Semper Victurus

Coach Rockne in 1920. As is evident in this photo, Rock did not become a fashionable dresser until later in his career.

Coach Rockne in 1920. As is evident in this photo, Rock did not become a fashionable dresser until later in his career.

Disce Quasi Semper Victurus Vive Quasi Cras Moriturus"
("Study like you will live forever; live like you will die tomorrow".)

Starting in the late 1870's, this rather intimidating phrase was the Scholastic Magazine credo. Ironically, the Scholastic proved to be the vehicle which has allowed the daily experiences of Notre Dame students during the past 150 years to truly "live forever". Scholastics are a virtual gold mine of Notre Dame history, and more importantly, of insight into the daily lives of its students. These first hand reports of campus life, written by student reporters, give a candid and personal view of important (and trivial) events on the Notre Dame campus. Joe Madonia, an '82 alum and partner in the Chicago law firm of Wildman, Harrold, Allen & Dixon, will edit a monthly column of excerpts from his rare and wonderful collection of original Scholastic Magazines spanning the period from 1869 - 1931.

Semper Victurus is a profile of Rockne from the December 11, 1920 Scholastic.

The Coaches.


In the football world Mr.

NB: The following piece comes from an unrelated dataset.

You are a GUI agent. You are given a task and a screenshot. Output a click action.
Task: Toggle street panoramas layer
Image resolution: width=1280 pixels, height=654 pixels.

Knute K. Rockne, director of athletics at Notre Dame, is entitled "the Miracle Man of 1920"; by the student-body of the University he is considered "the greatest coach of all times; to his football men on the field he is known simply and affectionately as "Rock." As a student-athlete, as assistant-coach, and finally as head coach, he has a record of ten successful years at Notre Dame without a break. With not a little reason has he been called the "Victory Builder." In his first three years at Notre Dame, 1911 to 1913, the football team did not suffer a single defeat in twenty-two games. In his last year as player he captained the great Western eleven that startled the East, West, and South. As assistant-coach from 1914 to 1917 his linemen did I more than their share in the remarkable victories of that period.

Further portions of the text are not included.